What, are you going to check genitals in the bathroom?

  1. No, don’t be ridiculous, the last thing I want to see is a stranger’s penis. That is why we are trying to keep them out, TYVM. 
  2. In almost all cases women can recognise sex on sight (photos slightly worse, about 75%, gait and frame size are tells).
  3. The point is that women need to retain the right to challenge, not how it would be enforced. 

Considering how often trans activists accuse Gender Critical people of being “genitally obsessed”, they really do talk about them a lot, don’t they? So anyway, here goes on debunking this one.

A man is a man, whether or not he still has a penis.

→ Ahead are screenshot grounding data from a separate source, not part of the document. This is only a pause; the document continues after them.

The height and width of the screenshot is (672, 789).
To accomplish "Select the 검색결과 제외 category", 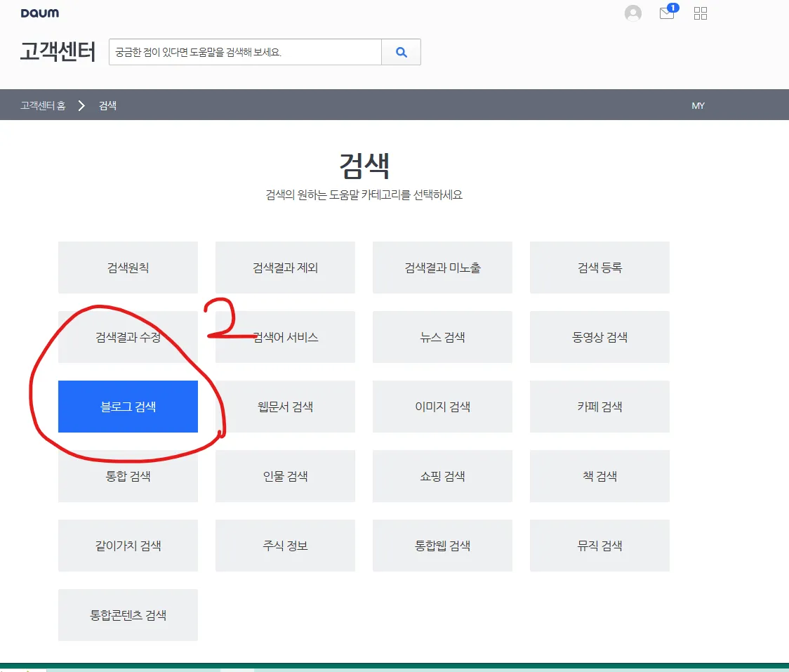I will pyautogui.click(x=285, y=268).
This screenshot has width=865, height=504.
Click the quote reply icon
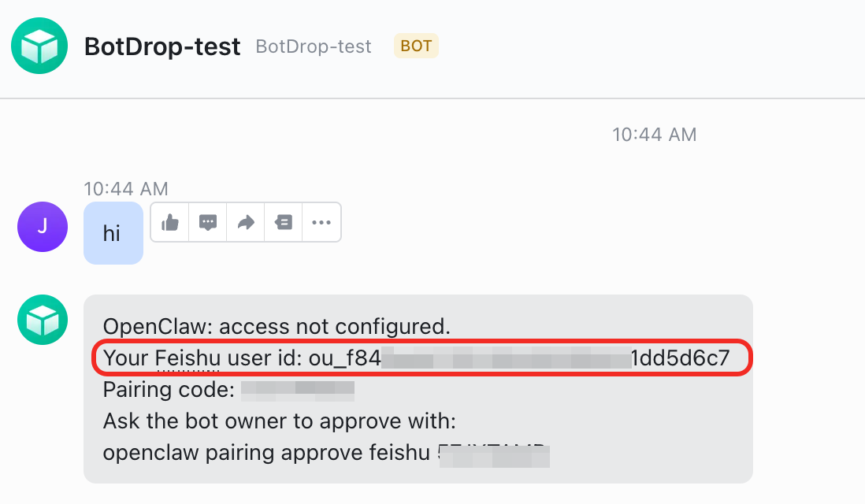(283, 222)
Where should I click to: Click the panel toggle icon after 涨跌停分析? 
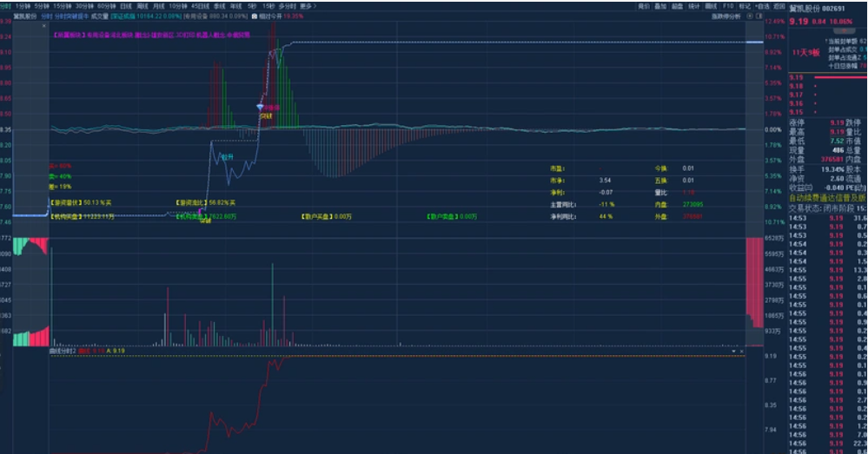click(x=758, y=16)
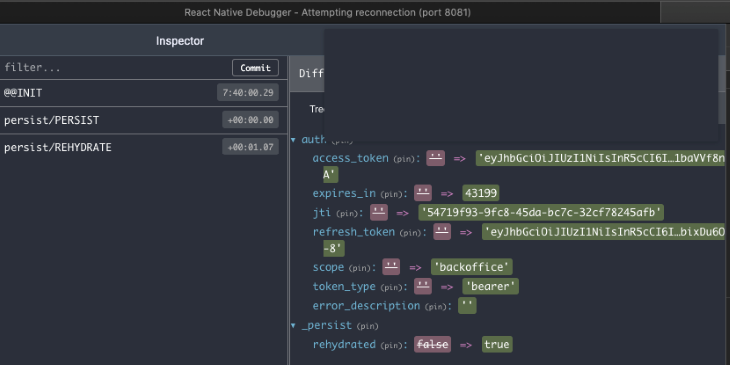Pin the token_type key
The height and width of the screenshot is (365, 730).
coord(391,287)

So checking genitals is not necessary. 

Unsurprisingly, given that we procreate by having sex with someone of the opposite sex, we are good at spotting potential mates (as are pretty much all animals). In-person, very few trans people pass. In any case, the issue isn’t simply how can we enforce a single-sex rule – it is the principle of the rule that we are discussing.

Women have traditionally been able to challenge the presence of men in their spaces – either directly or by going to reception, staff, or males they know and trust – in order to remove them. This is even clearer in the case of prisons and refuges. Casting such challenges as transphobic, as in the WiSpa incident, presents a huge safeguarding risk. This is because men are far more likely to be sex offenders against women and children, so placing them in a category of men that cannot be challenged will attract offenders.

If your interlocutor is unable to see this, they are either stupid, lying, or need an urgent hard drive check. Possibly all three.